__Excerpt provided__:
◇ ◇ ◇ ◇ ◇ ◇ ◇
This means the Transportation Security Administration will not be allowing passengers who do not have driver's licenses compliant with the new DHS REAL ID standards or other forms of acceptable identification, such as passports, through security checkpoints. The cost to obtain or renew a passport varies, but it can be over $100.

Half of the states, 25 to be exact, already issue driver's licenses compliant with REAL ID standards and 17 other states have been granted extensions for making the change.

According to SimpleMost, residents of the eight noncompliant states that have not been granted an extension—

  • Kentucky
  • Maine
  • Minnesota
  • Missouri
  • Montana
  • Pennsylvania
  • South Carolina
  • Washington

—will have to find suitable alternative IDs when traveling domestically from those states prior to Jan. 22, 2018.
◇ ◇ ◇ ◇ ◇ ◇ ◇
__Raw data__:
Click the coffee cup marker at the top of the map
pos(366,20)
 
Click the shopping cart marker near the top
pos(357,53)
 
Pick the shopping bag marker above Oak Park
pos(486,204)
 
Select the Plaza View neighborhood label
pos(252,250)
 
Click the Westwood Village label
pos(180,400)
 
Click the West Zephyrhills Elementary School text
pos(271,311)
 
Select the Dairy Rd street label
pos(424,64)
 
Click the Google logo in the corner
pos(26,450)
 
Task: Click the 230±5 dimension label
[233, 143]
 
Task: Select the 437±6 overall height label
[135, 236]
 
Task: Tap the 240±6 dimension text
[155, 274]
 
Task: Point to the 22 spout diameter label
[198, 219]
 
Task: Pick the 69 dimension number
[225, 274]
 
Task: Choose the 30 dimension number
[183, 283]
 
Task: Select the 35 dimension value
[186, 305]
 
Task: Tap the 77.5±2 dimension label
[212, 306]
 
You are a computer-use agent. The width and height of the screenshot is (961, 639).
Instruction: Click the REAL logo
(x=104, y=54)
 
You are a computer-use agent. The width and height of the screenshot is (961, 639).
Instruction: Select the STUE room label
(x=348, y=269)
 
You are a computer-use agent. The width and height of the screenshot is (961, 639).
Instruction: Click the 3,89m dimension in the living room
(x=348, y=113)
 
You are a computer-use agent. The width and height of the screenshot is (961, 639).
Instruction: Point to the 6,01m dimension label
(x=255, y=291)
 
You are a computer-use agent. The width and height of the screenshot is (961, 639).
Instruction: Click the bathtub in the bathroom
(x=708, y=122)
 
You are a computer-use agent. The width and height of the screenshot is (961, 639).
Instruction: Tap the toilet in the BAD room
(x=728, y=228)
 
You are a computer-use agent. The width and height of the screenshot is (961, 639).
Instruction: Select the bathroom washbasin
◇ ◇ ◇ ◇ ◇ ◇ ◇
__Activity 1__: Do these statements agree with the REAL ID passage? (a) Twenty-five states already issue driver's licenses that meet REAL ID standards. (b) A passport always costs less than $100 to obtain or renew. (c) Montana has been granted an extension. Answer yes or no for each, quoting the deciding words.
__Activity 2__: Pick up the REAL ID passage after its last sentence and carry it on.
The entries were taken from a different source than the REAL ID passage.

__Task response 1__:
(a) Yes: "Half of the states, 25 to be exact, already issue driver's licenses compliant with REAL ID standards."
(b) No: "The cost to obtain or renew a passport varies, but it can be over $100."
(c) No: Montana is listed among "the eight noncompliant states that have not been granted an extension."

__Task response 2__:
According to the TSA website, here is a list of some alternative  acceptable forms of personal identification documents: U.S. passports, U.S. passport cards, U.S. military IDs, DHS trusted traveler cards, permanent resident cards, and U.S. Citizenship and Immigration Services Employment Authorization Cards (I-766).

But domestic travel is not the only area affected. Entrance into any federal building or facility that requires ID will also uphold REAL ID standards and deadlines.

For residents of those eight states, the REAL ID deadline for admittance into federal buildings is fewer than two weeks away. SimpleMost writes:

“As of January 30, 2017, IDs from non-compliant states will not be accepted for entry into federal facilities, nuclear power plants or military bases. IDs from states that have been granted extensions will be accepted until the extension deadline.”

The Real ID Act will have no effects on voting eligibility. Additionally, minors under age 18 traveling domestically will not be required to have personal identification compliant with REAL ID standards.